If you’re following along, below is the fourth chapter of the exquisite corpse collaboration between ChatGPT and me. If you’re new here, be sure to check out the first three chapters:
No more ado. Let’s jump in.
Taco Hut, Chapter 4
The next day, back at the ranch (which is what the Vanilla Spectacle City Council called Taco Hut), Manager Jim was silently contemplating a new business venture. No one knew his last name, and some folks speculated he didn’t have one. They only called him “Manager Jim” because he insisted they do so even though he’d been an hourly employee for almost thirty years.
Manager Jim got in his head that he knew how to run a business and reasoned the gold folks of Vanilla Spectacle would appreciate a drive-thru mustache-penciling enterprise. He was anxious to get started.
Manager Jim paced the linoleum, his footsteps squeaking like nervous mice beneath a disco ball of fluorescent lights. He rubbed his temple with one hand and held a grease-slicked pepperoni in the other—his “thinking slice,” which he’d been nibbling for 11 years.
The idea struck him like divine inspiration—or maybe indigestion. A mustache-penciling drive-thru. No appointments. No mirrors. No refunds. Just drive up, stick your lip through the magic flap, and emerge with dignity. Or at least a handlebar.
He scribbled a prototype on the back of a takeout box: “MustaChez—For Men of Taste and Tacos.” Sister Doris, who had recently taken a vow of interpretive capitalism, nodded in silent agreement from her floating patio chair, thirty-two inches above the dumpster.
“It's brilliant,” she whispered, unsure if she was talking about the business or the taco.
Jim took that as a sign. He opened the mop closet and began training his first employee: a confused but eager lemur named Barry.
Now Barry had a nose for bad ideas. He once sniffed out a fake fedora at an all-fez convention of hoteliers. It took him three hours, but he was quite fastidious in the process. Once he was slapped across the brow for snorting Laffy Taffy down a bartender’s blouse made of deep-fried onion.
When he’d heard that Manager Jim was plotting to overthrow the Taco Hut headquarters with thin mustache paint, he laughed until his ribs split open. Literally.

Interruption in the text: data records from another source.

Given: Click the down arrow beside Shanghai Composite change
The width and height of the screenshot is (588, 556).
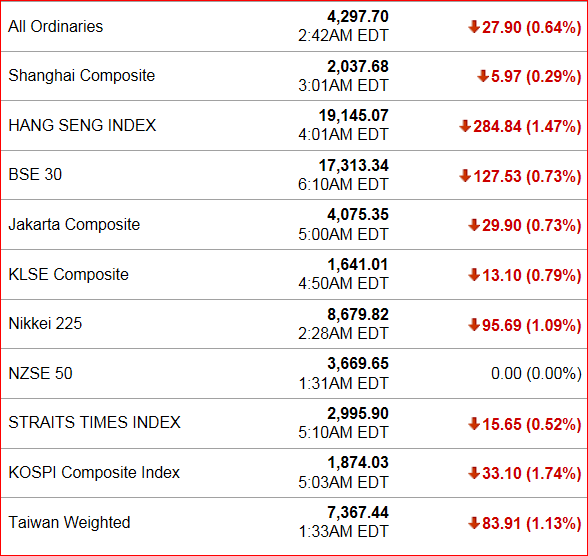Looking at the screenshot, I should point(483,76).
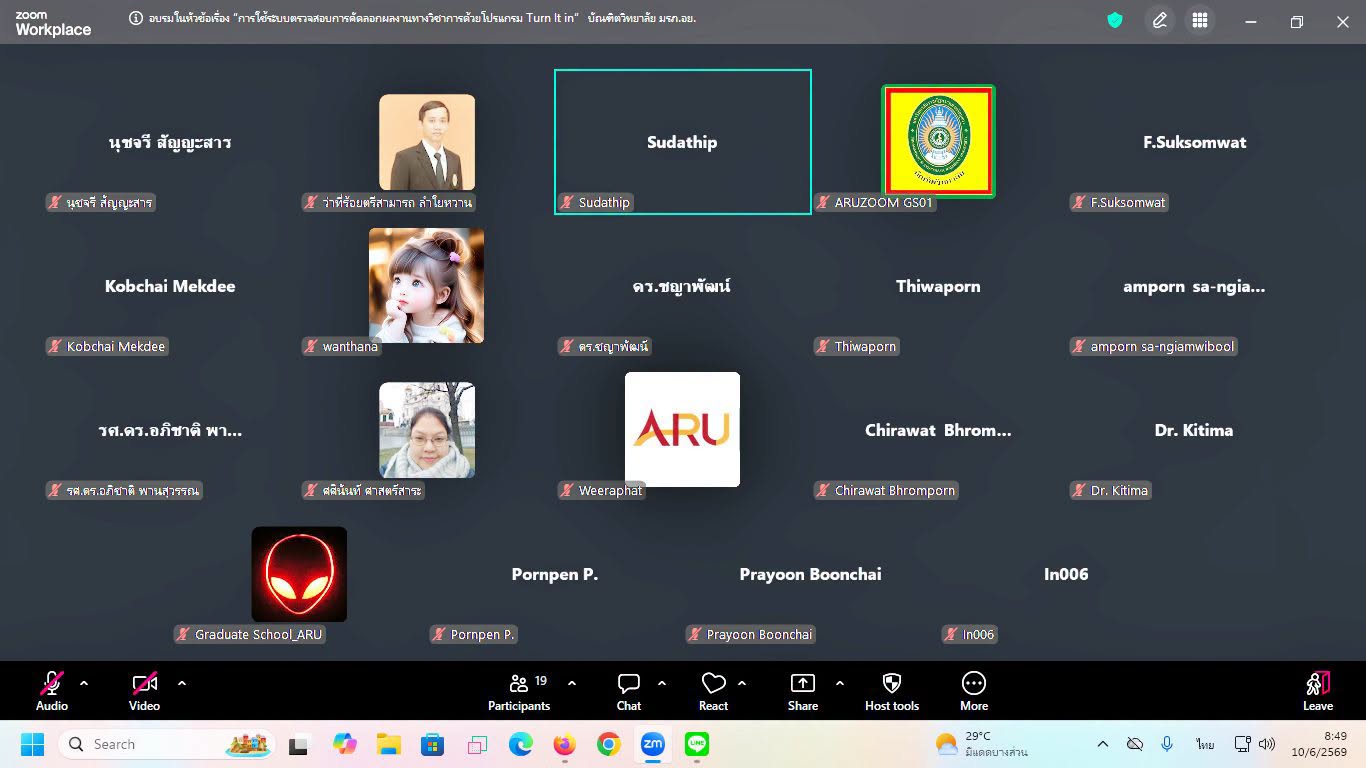Open the apps grid icon in title bar
Viewport: 1366px width, 768px height.
[1200, 21]
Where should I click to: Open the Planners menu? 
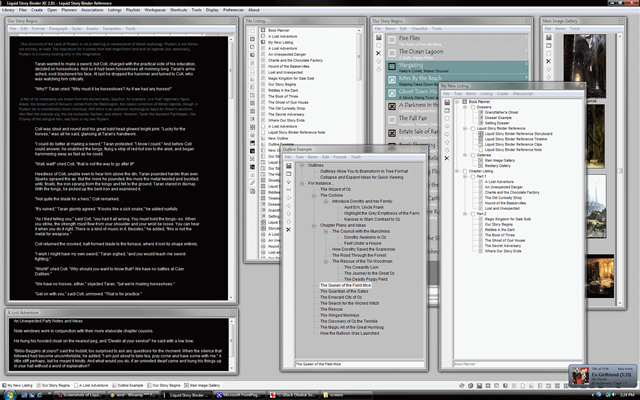(69, 10)
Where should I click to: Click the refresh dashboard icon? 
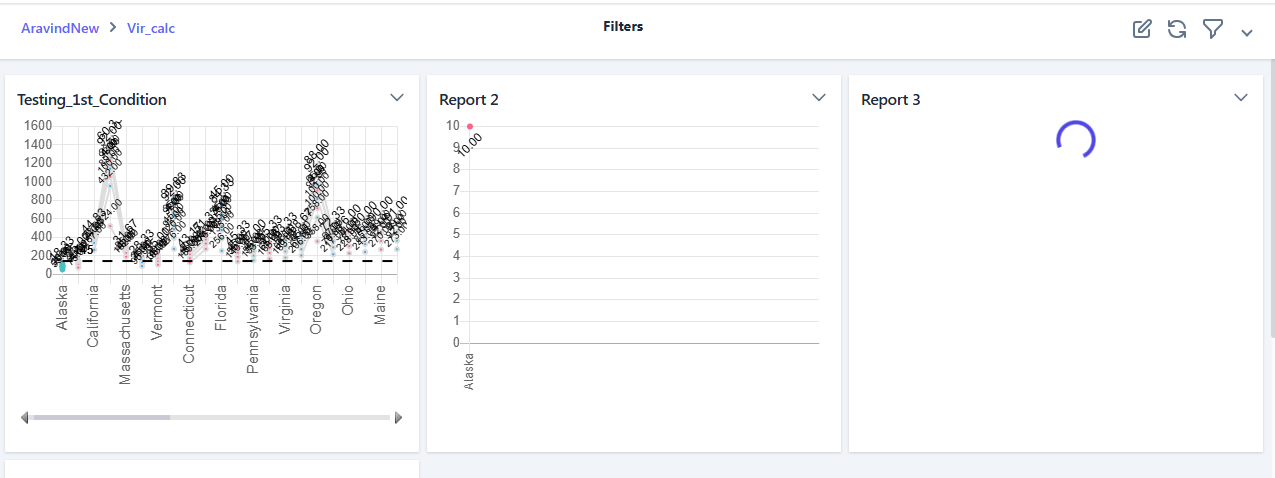tap(1177, 29)
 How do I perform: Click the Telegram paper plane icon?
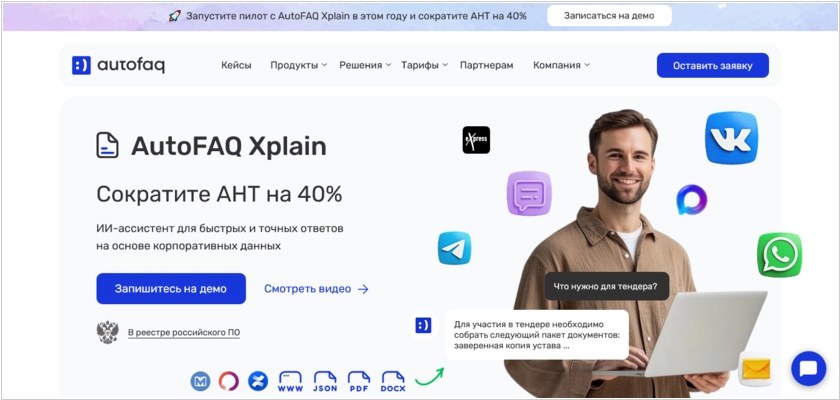click(x=454, y=248)
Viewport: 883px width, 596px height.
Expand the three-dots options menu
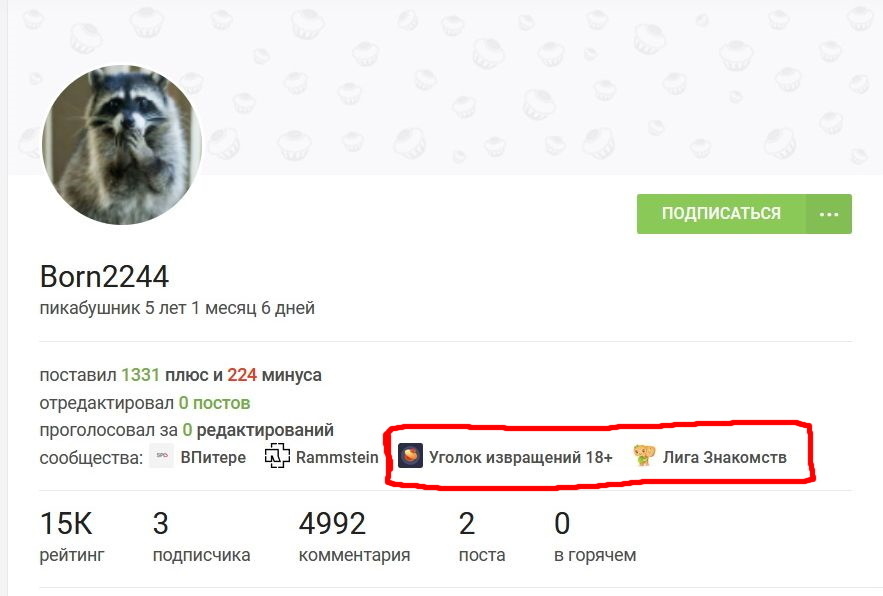829,214
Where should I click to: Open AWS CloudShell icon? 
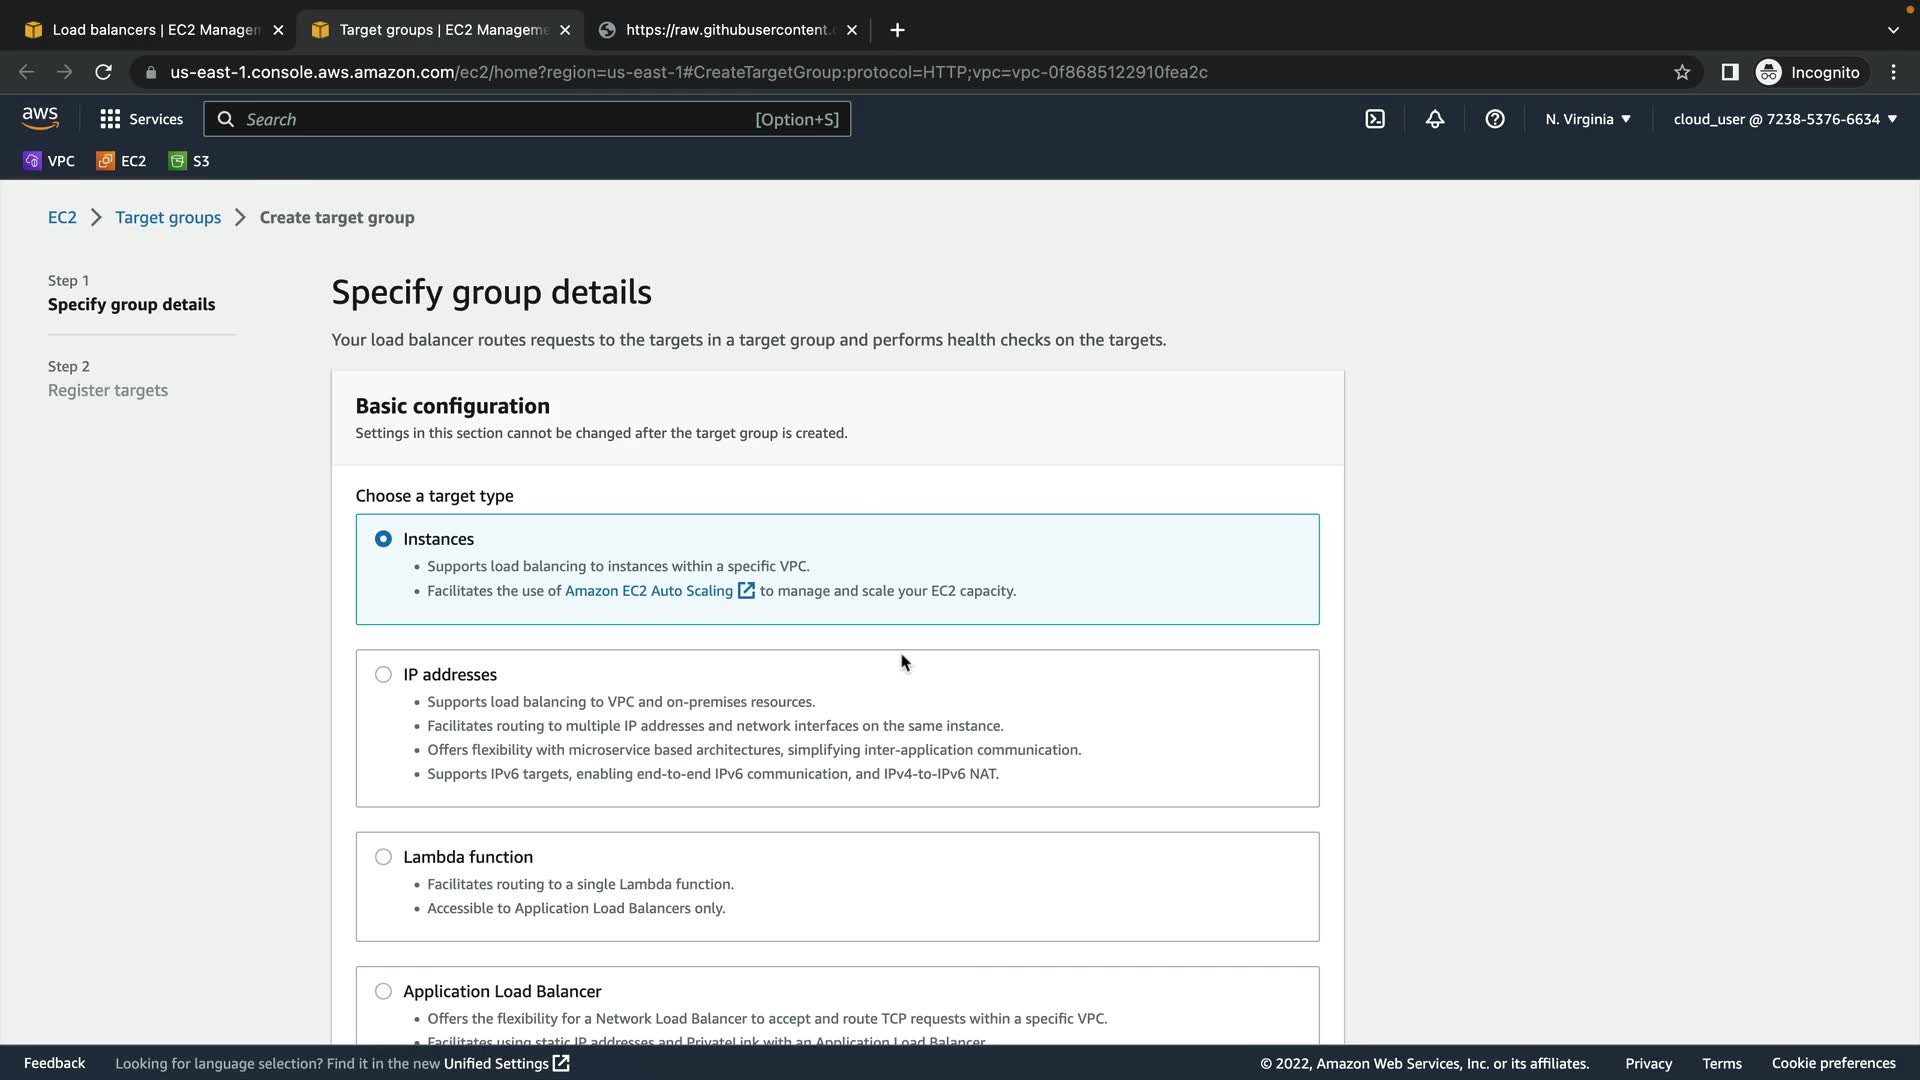(1375, 119)
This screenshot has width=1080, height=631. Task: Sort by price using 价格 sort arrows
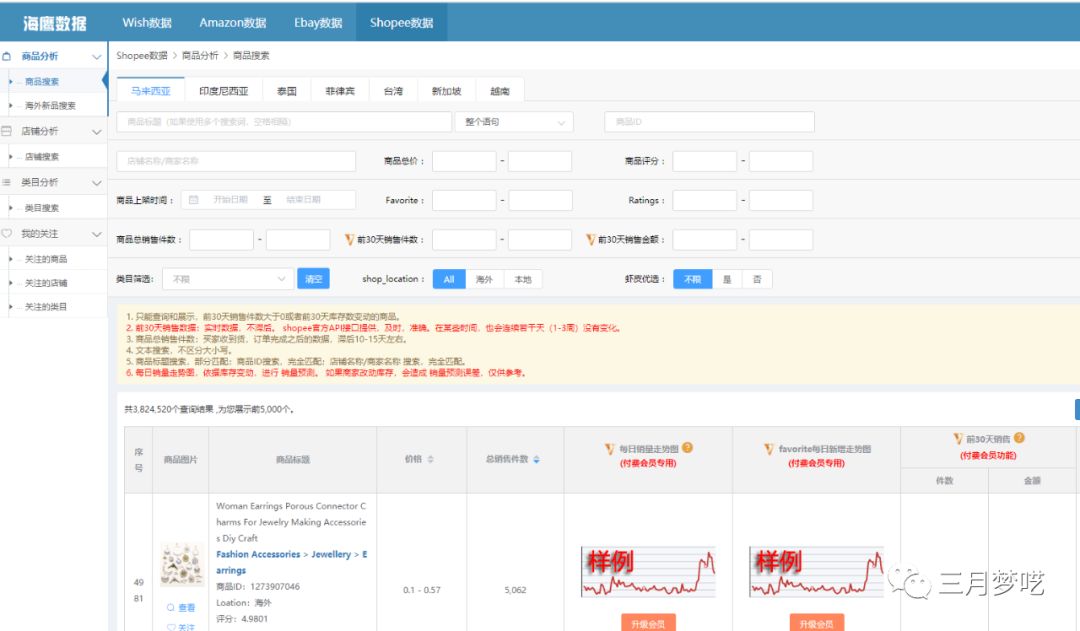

Sister Doris called 911 while Mayor Crumbwell revisited last year’s festival budget. When the ambulance arrived to take Barry to the emergency room, Kenny showed up to prove he could still carve a Christmas turkey but, since there was no turkey, he had to demonstrate his veteran skills on a three-year-old hush puppy.
“So much for fowl odors,” he snorted as he slammed down a kiwi milkshake topped with silicone-flavored motor oil.
The EMTs, who were just the marching band from Vanilla Spectacle Community College in disguise (budget cuts, long story), hoisted Barry onto a gurney fashioned from trombone slides and churro sticks. Barry wheezed, pointed to his ribs, and muttered something about counterfeit mustaches and the fall of Western grooming.
Pastor Bruce appeared out of nowhere wearing a fireman’s hat and carrying a colander full of glitter. “Now is not the time for wisdom,” he declared. “It is the time for bandages and bagpipes.”
Kenny, unfazed, pulled out a kazoo and began tooting “The Ballad of Mild Regret” in C-flat. Sister Doris levitated precisely three centimeters, enough to indicate concern but not enough to wrinkle her sky-blue habit.
Meanwhile, Manager Jim retreated to the mop closet to consult Barry’s emergency lemur diary, which he assumed would contain step-by-step CPR instructions. Instead, it was filled with limericks about dental floss and several cryptic doodles of a frowning spatula labeled “Mother.”
It took all of fourteen hours and seventeen minutes to transport the broken-hearted Barry to the place of his early demise. Hardly anyone noticed. Upon arrival, the paramedics were all treated to a half gallon of parsnip ice cream and a handclap.
It wasn’t long and the entire town of Vanilla Spectacle was planning a funeral for one of their most dearly tolerated. That, needless to say, was an event of its own. Televised at eleven.